§ **Your instructions**: Give the total number of lines in the data below that include "screenshot", and nothing else.

*** Begin section ***

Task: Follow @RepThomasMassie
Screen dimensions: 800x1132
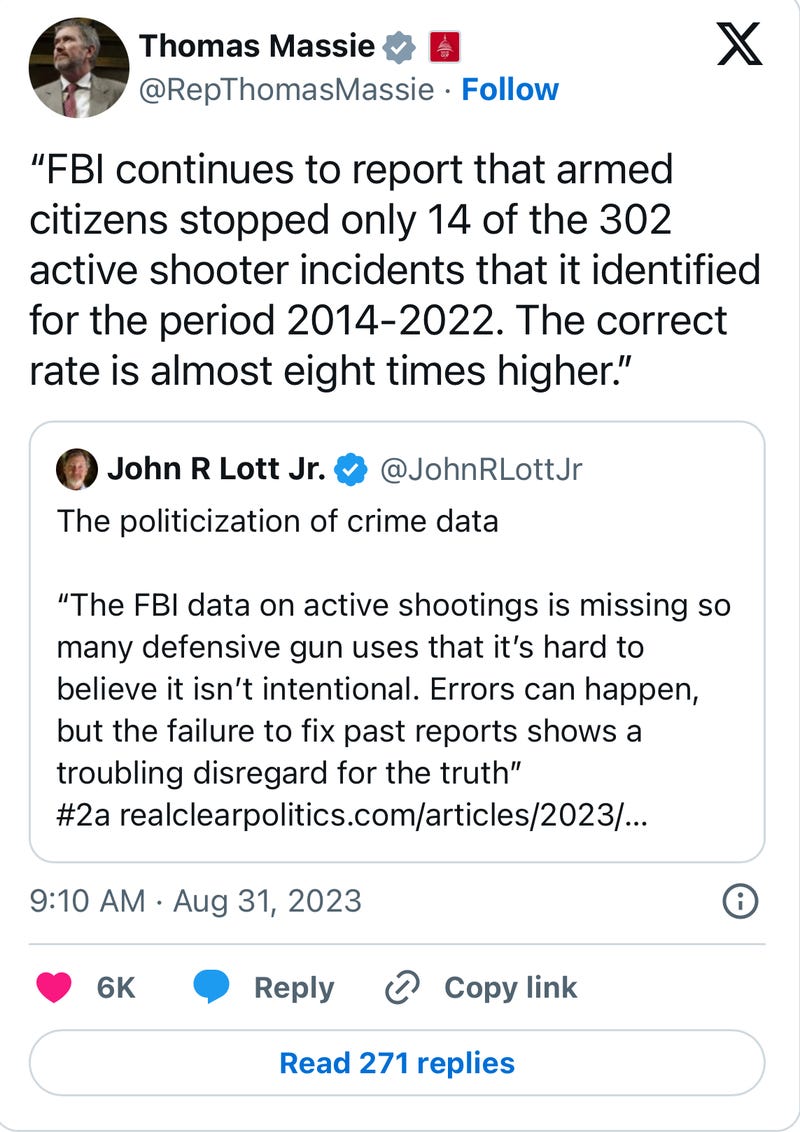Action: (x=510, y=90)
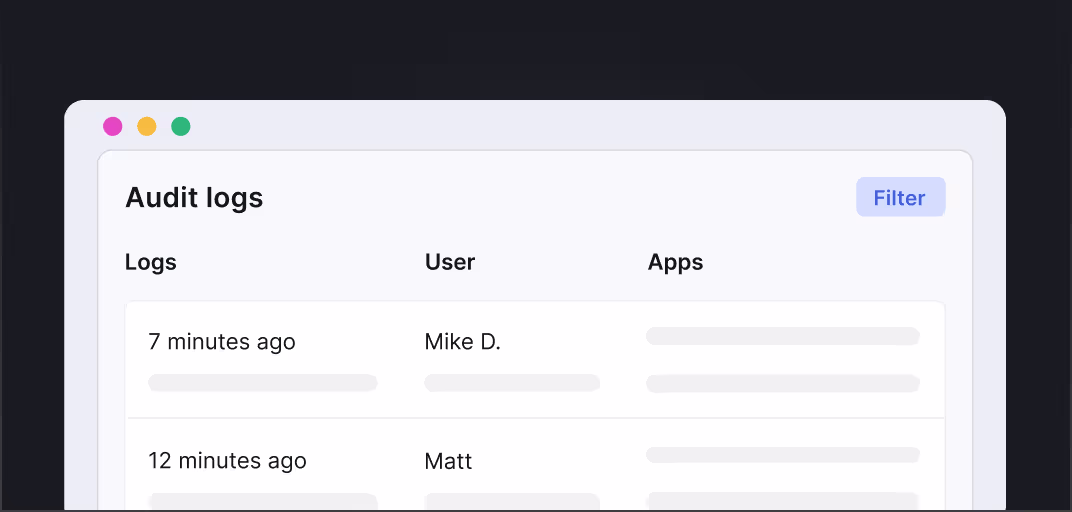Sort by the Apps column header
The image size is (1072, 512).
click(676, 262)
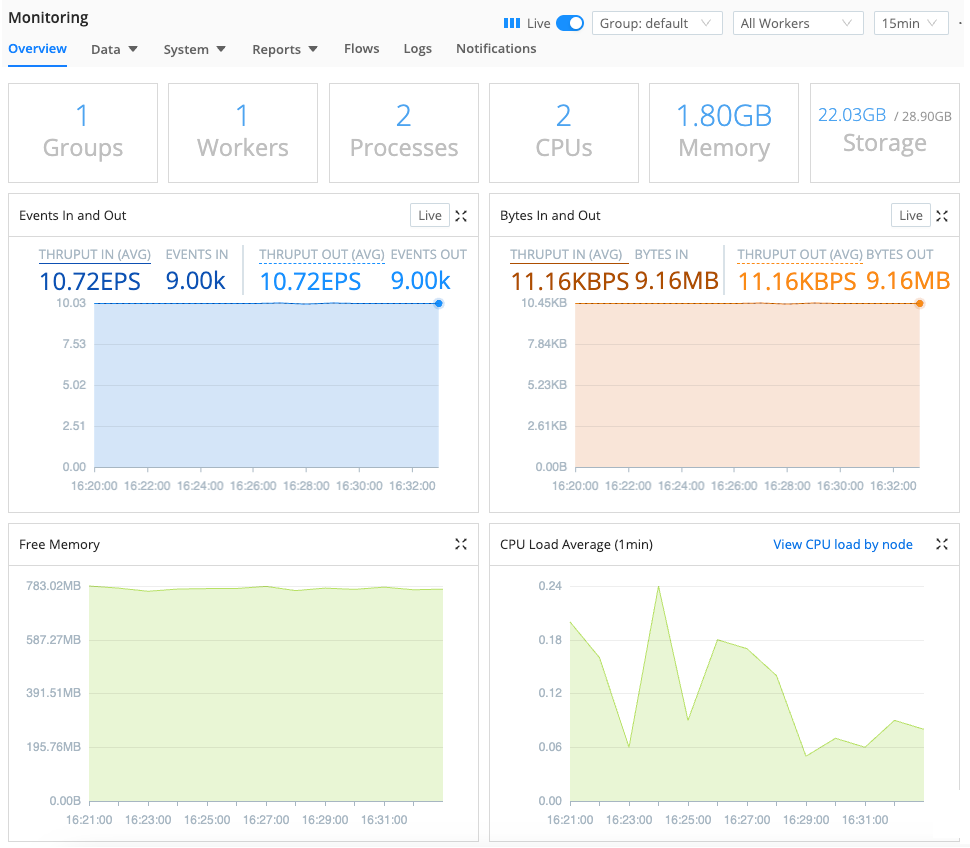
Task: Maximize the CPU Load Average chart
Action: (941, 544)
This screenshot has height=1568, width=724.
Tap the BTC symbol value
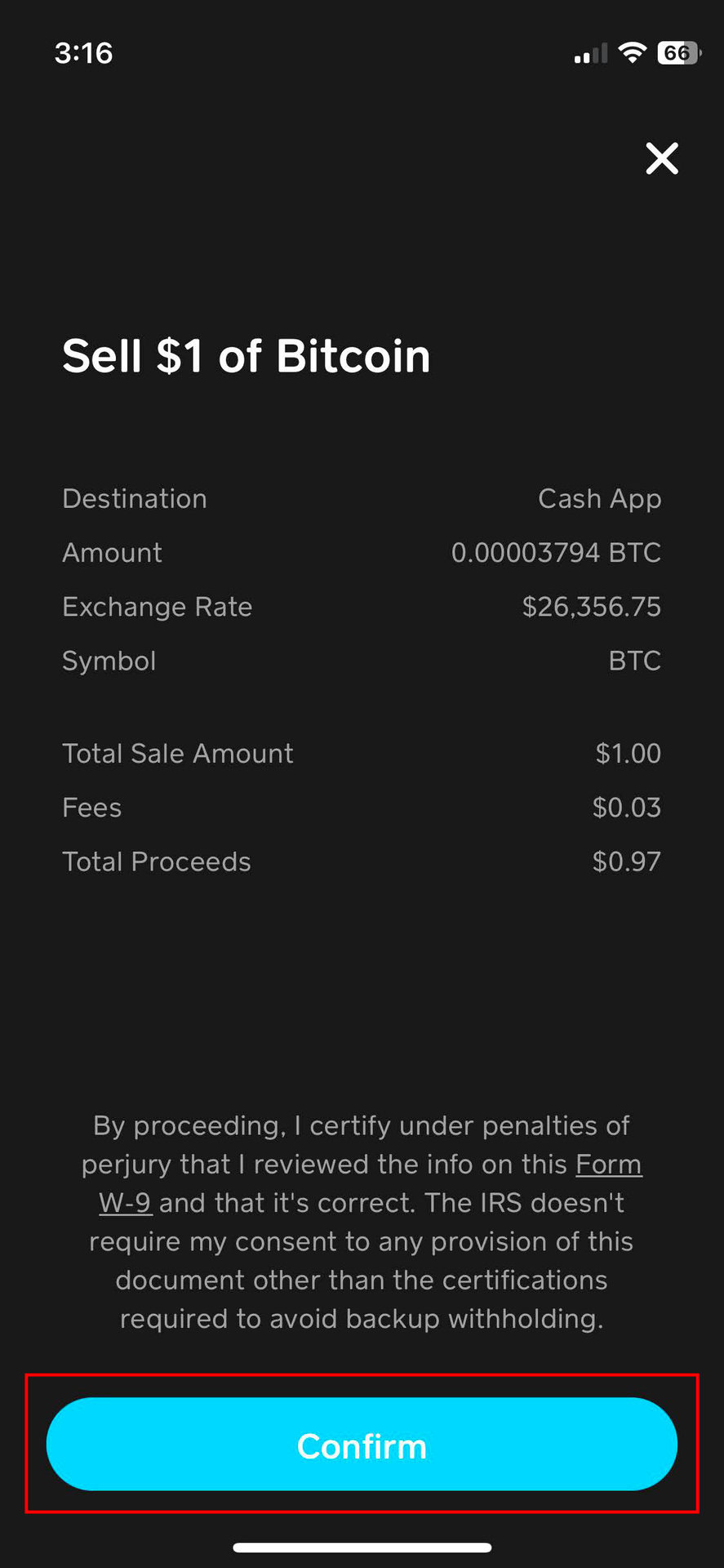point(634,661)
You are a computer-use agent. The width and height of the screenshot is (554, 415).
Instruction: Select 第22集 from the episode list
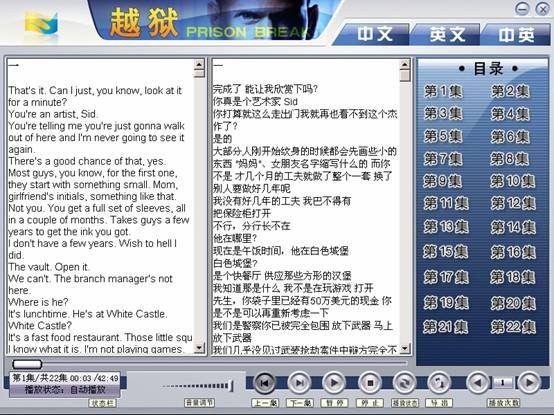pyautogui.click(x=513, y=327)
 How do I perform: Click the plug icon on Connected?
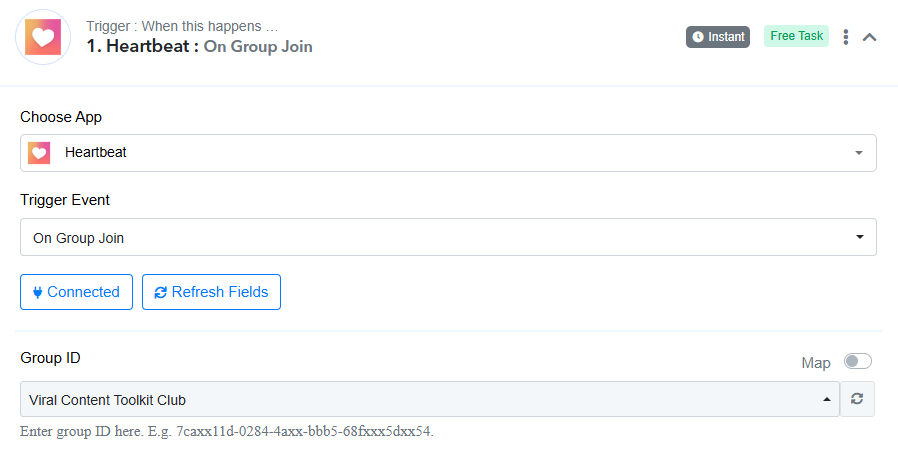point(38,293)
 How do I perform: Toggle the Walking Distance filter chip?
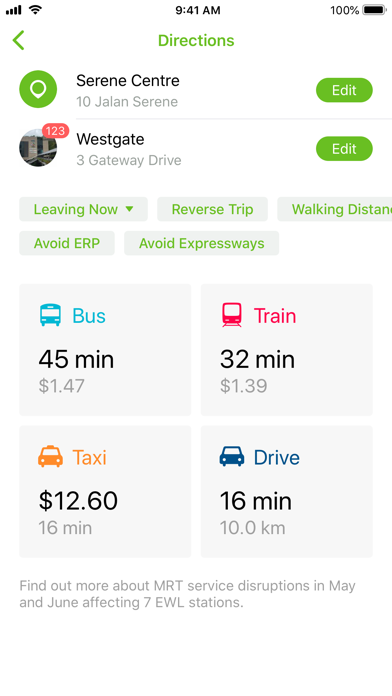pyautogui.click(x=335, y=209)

*** End section ***

§ **Reply**: 2